Операция переселения не удалась. Тотчас после дела на р. Малой Ее, Суворов сообщил Иловайскому, что ногайские Татары, принявшие русское подданство, не могут в том году перекочевать в уральскую степь. Но неудача принесла не одни отрицательные результаты: поражение джамбулуков распалило злобу кочевников, и между мурзами составился заговор, душою которого был Тав-султан. Мятеж запылал почти общий; несколько русских мелких отрядов были или изрублены, или принуждены ретироваться; Тав-султан сделал отчаянное нападение на Ейскую крепость, в течение трех дней пытался овладеть ею, но не имея ни пушек, ни ружей и действуя одними стрелами, потерпел неудачу. Только из опасения ежеминутного прибытия Суворова, Ногайцы бросили Ейск и удалились за Кубань, причем лишь трое старых мурз остались верными России. в числе их Муса-бей.

Потемкин был недоволен Суворовым за начатое им переселение Ногайцев в уральскую степь, тем пуще, что на это не последовало еще высочайшего повеления. Он не преминул высказать Суворову свое неудовольствие и велел тщательно наблюдать за Шагин-гиреем, который находился в это время в Тамани, куда бежал из Крыма, Затем Потемкин приказывает Суворову отправиться в Тамань и велеть Шагин-гирею немедленно продолжать путь в русские пределы, а если не послушается, то употребить силу. Суворов должен был вручить Шагину письмо Потемкина; в письме этом, сухом и довольно грозном, Потемкин говорит, что до тех пор не даст просимого Шагином дозволения послать курьера к Императрице, пока он, Шагин, не переселится внутрь России; что сношения его с возмутителями известны; что он ничего хорошего этим не добьется и т. под. В бумаге к Суворову, упоминая с сильным неудовольствием про набеги мятежных Ногайцев, Потемкин предписывает ему раз на всегда пресечь такую дерзость сильным поражением — и истреблением мятежников; желающих же переселяться за Кубань не насиловать ни коим образом. Он говорит резко, что его предписания не соблюдены с должною точностью, и что «тамошние народы, видя поступки с ними, не соответствующие торжественным обнадеживаниям, потеряли всю к нашей стороне доверенность».
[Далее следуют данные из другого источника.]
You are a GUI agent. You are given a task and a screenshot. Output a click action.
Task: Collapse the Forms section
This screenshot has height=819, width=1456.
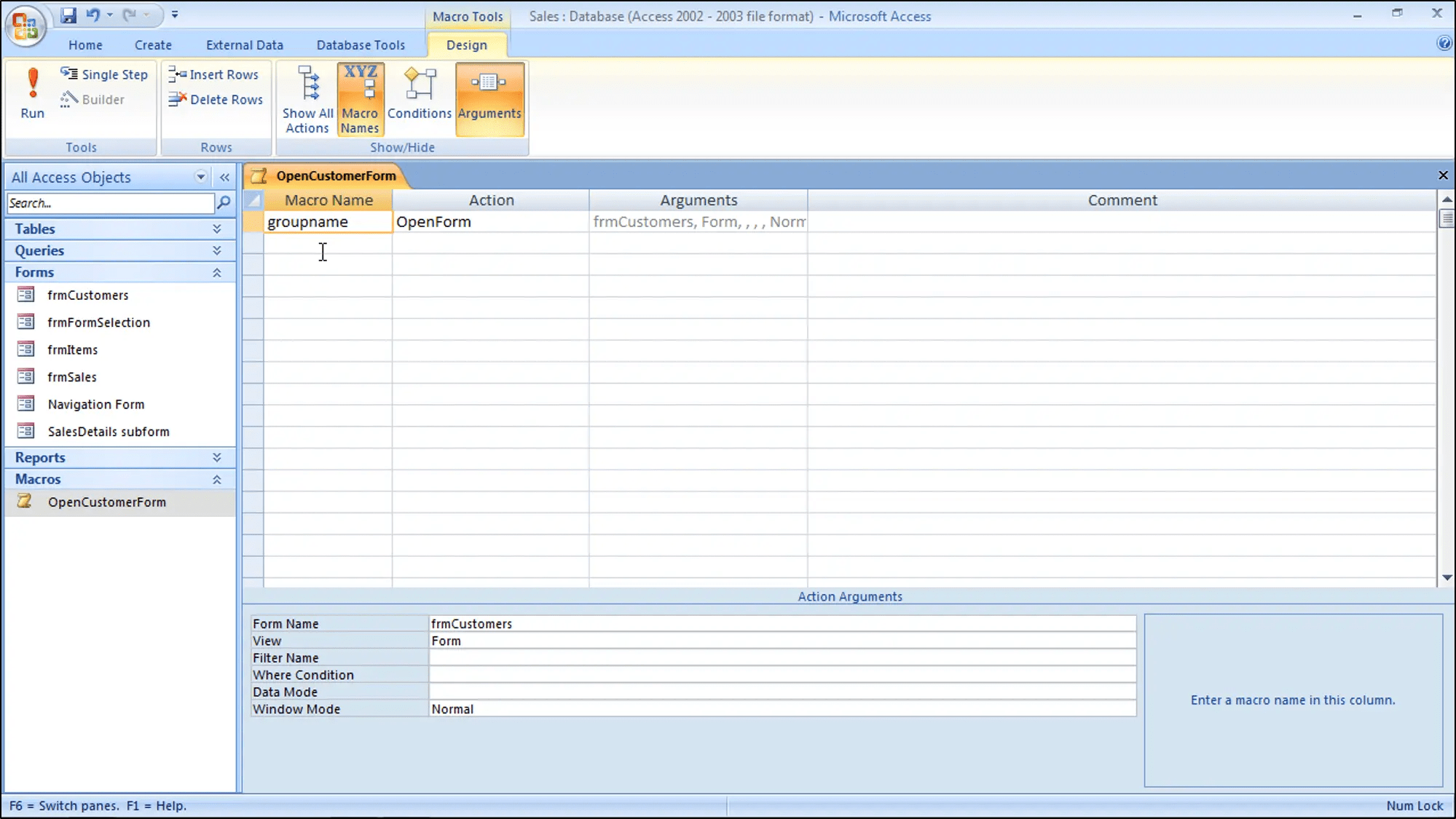coord(216,272)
За невозможностью вникнуть в мелкие подробности дела, трудно решить, кто тут прав и кто виноват. Если взять в соображение, что Суворов никогда не годился в слепые исполнители чужой воли и во всякое дело вносил свои собственные воззрения, то пожалуй Потемкин имел причины быть им недовольным. Если же принять в расчет, что Суворов близко знал прикубанский край и его жителей, имел с ними не раз дело и всегда хорошо ладил; что наконец он сам постоянно держался человеколюбивых способов действия и внушал тоже самое своим подчиненным, то едва ли в этом отношении он мог перед Потемкиным провиниться. Потемкин был руководителем дела издали. Суворов же орудовал им непосредственно; поэтому не все, считаемое Потемкиным в распоряжениях Суворова ошибочным, было действительно ошибкой. Не поторопись Суворов переселением Ногайцев, выжди он приказания Потемкина, — произошли бы те же самые беспорядки, если не хуже; ручательством в том все положение тогдашних обстоятельств. Переселение было в самом своем основании насилием; замаскировать это основание до полного сокрытия истины и желать, чтобы все устроилось и уладилось гладко, исполнилось якобы по доброй воле переселяемых, значило желать невозможного. Подобное самообольщение есть удел высших руководителей, хотя виноватыми в разочаровании остаются обыкновенно исполнители. При всем том нельзя не согласиться, что некоторые замечания Потемкина Суворову справедливы; например, что ногайское возмущение застало силы кубанского корпуса слишком раздробленными; впрочем крупных дурных последствий от этого не произошло никаких.